━━ TEXT UNDER STUDY ━━
2. Every time you get an email from a mailing list, political cause, etc., either read it right now, delete it on the spot, or unsubscribe. If you are disinclined to read it now, during your designated email time... what do you think the chances are you'll read it, ever? Absolutely friggin' zero. Unsubscribe. Every time you unsubscribe an angel gets its wings.
3. Every email should be replied to, forwarded to someone who can better handle it, acted on right now, deleted, archived for reference, or turned into a TO-DO.
Hint: if there is any extra information you need before you can act on the email, reply and ask for it and hit "archive!" That thread is gone from your inbox until they reply. You've just bought yourself one day, in most cases, before you have to do anything with this again. If the other party never replies, it was not important to them either. And you have documentation of that. You're the responsible one. Move on.
Most things can either be acted on right now, during your inbox zero time, or are unlikely to get done ever, and keeping them around is pointless. The exceptions... the reasonable tasks that take multiple days to complete or require something you won't have until later... belong on your TO-DO list.
4. Do not use your email inbox as a TO-DO list. You need a separate TO-DO list. Paper works surprisingly well, but there are innumerable TO-DO list apps. Even gmail has a little built-in TO-DO list feature tucked away. It's a choice on the "GMail" menu at upper left. There are third-party mobile apps that can work with it, too.
Hint: you can create a simple TO-DO, then archive the message, and search for it later when you need the details to act on the TO-DO item.
I also use calendar reminders in my phone for time-sensitive TO-DOs.
5. If you really, sincerely get emails you don't have to act on right now but would love to read later, create a "read later" folder for fun and edifying things only and move those messages there. This is not for actionable stuff. Actionable stuff, you should act on right now, or create a TO-DO. It is your cookie jar of cool things to read when you feel like it, not guilt trips you really must read. Those... you read. Right now. Or you don't mean it and you should archive them and move on with your life.
6. Accept that you're going to archive some things that turn out to be important later. It's OK. If it really matters to the other party more than you thought, they will ask about it again. In this case you are no worse off than you were before you got on top of your email world. And you're going to do this much less often than you did before.
7. When you get an email in the middle of the day... relax! You can reply to it now, and sometimes you should. But you could also just wait until tomorrow's inbox zero time. The absolute worst case is that you'll deal with it in one day. And that means you don't have to panic and jump on it right now.
Benefits of inbox zero
I hardly ever freak out when I get an email in the middle of the day, or at 3am for that matter. I never have that anxiety that comes from worrying that if I don't act on it this very millisecond, it will be lost forever in my inbox.
Instead I know that I will act on it during my daily inbox zero time.
My friends and coworkers took a little time to adjust to this "once a day" rhythm, but they like it soooo much better than the old "sometimes miraculous, sometimes totally unreliable" Tom.
My anxiety level has dropped because I know I'm responsible. I don't think I'm on top of my shit, I know I am.
And I really like not being a flake.
Plus: bragging rights.
(*) With gmail, "select all" will initially select the current page's worth of messages, but there's a little prompt asking if you want to select all the messages in your inbox. Yes! You do!
(**) Yes, I have the luxury of a job where my coworkers behave rationally, and you may not. My condolences. But I still think this will probably be a net positive for you in terms of Not Getting Fired, as compared to being 6 months behind on email.
━━━
━━ DATA UNDER STUDY ━━
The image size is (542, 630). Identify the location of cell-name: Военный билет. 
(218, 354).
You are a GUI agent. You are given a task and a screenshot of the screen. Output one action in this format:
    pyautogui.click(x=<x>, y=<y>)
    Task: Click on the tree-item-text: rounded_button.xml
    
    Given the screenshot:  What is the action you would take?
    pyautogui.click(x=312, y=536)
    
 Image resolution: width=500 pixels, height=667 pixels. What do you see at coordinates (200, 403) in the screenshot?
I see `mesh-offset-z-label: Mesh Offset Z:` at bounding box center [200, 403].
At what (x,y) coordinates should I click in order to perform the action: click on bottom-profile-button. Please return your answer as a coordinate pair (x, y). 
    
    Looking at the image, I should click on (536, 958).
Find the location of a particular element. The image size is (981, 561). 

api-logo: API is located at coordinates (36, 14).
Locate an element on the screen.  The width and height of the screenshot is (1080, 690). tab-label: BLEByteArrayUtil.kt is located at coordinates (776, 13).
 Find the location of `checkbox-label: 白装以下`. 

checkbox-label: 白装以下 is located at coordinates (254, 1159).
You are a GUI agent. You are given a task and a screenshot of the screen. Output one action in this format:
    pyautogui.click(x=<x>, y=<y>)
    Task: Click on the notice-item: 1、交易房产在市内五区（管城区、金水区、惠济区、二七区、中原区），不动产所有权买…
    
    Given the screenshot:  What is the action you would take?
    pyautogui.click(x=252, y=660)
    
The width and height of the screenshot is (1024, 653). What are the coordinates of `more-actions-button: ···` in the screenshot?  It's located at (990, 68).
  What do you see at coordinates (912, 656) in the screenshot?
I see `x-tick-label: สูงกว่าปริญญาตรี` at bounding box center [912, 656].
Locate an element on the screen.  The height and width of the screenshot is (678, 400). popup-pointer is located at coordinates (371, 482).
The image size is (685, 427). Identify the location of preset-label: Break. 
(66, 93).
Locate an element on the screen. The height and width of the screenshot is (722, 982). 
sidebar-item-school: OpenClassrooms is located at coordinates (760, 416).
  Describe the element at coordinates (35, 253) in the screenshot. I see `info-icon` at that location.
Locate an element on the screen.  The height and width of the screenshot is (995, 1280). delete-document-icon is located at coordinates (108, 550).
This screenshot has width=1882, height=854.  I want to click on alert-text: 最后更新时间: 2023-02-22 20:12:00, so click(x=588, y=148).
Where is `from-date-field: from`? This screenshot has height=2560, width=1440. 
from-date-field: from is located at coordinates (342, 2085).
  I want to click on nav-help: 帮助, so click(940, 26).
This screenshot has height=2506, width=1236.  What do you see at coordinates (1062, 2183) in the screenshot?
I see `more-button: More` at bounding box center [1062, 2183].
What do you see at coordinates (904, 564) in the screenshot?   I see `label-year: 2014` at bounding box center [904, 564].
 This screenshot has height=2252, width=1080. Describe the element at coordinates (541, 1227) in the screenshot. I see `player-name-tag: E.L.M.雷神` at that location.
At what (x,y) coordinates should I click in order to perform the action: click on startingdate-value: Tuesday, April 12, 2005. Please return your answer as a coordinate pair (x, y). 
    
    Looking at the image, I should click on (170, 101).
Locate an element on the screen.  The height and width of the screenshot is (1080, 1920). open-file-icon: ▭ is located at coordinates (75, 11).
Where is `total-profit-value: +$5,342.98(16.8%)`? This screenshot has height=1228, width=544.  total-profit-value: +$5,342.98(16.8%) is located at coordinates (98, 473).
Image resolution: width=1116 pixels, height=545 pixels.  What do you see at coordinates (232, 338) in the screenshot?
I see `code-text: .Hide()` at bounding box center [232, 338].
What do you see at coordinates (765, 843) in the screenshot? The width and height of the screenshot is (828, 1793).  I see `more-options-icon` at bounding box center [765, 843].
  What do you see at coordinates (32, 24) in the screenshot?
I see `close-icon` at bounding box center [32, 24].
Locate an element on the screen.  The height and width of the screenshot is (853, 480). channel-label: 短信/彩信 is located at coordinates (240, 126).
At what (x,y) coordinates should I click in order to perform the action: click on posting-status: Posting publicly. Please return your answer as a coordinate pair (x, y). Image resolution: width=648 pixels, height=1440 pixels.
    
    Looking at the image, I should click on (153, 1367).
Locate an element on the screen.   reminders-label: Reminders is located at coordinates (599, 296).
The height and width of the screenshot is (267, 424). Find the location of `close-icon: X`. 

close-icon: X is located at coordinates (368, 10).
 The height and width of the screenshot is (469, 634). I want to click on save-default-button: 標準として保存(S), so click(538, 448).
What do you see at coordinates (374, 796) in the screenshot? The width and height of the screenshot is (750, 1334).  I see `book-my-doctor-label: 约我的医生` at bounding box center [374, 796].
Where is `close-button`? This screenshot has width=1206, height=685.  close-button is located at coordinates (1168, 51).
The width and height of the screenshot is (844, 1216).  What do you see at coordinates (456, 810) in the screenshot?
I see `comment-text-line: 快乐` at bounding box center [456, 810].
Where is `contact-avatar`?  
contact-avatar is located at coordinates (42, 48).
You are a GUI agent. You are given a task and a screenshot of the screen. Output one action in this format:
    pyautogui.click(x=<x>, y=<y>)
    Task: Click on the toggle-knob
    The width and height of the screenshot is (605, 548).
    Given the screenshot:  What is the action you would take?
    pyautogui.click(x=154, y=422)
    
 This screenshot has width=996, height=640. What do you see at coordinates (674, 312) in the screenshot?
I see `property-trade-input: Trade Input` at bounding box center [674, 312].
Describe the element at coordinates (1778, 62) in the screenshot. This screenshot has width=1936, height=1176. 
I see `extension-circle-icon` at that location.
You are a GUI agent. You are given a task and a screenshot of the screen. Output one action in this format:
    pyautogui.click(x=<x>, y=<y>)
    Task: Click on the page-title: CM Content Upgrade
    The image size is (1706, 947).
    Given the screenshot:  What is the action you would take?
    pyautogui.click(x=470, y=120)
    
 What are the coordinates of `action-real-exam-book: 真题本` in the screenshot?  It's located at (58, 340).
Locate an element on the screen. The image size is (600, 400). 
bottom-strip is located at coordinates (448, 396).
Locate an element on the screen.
━━━
ACTIONS TO TAKE >>
**1.** Translate this sentence from the text on inbox zero into Spanish: "I also use calendar reminders in my phone for time-sensitive TO-DOs."
**2.** According to the text on inbox zero, where in gmail is its built-in TO-DO list feature found?
**3.** From the text on inbox zero, copy the passage that starts at the words "My friends and" and ends after "Yes! You do!".

ANSWERS BY TASK >>
**1.** También uso recordatorios del calendario en mi teléfono para las tareas pendientes con fecha límite.

**2.** It is a choice on the "GMail" menu at the upper left.

**3.**
My friends and coworkers took a little time to adjust to this "once a day" rhythm, but they like it soooo much better than the old "sometimes miraculous, sometimes totally unreliable" Tom.
My anxiety level has dropped because I know I'm responsible. I don't think I'm on top of my shit, I know I am.
And I really like not being a flake.
Plus: bragging rights.
(*) With gmail, "select all" will initially select the current page's worth of messages, but there's a little prompt asking if you want to select all the messages in your inbox. Yes! You do!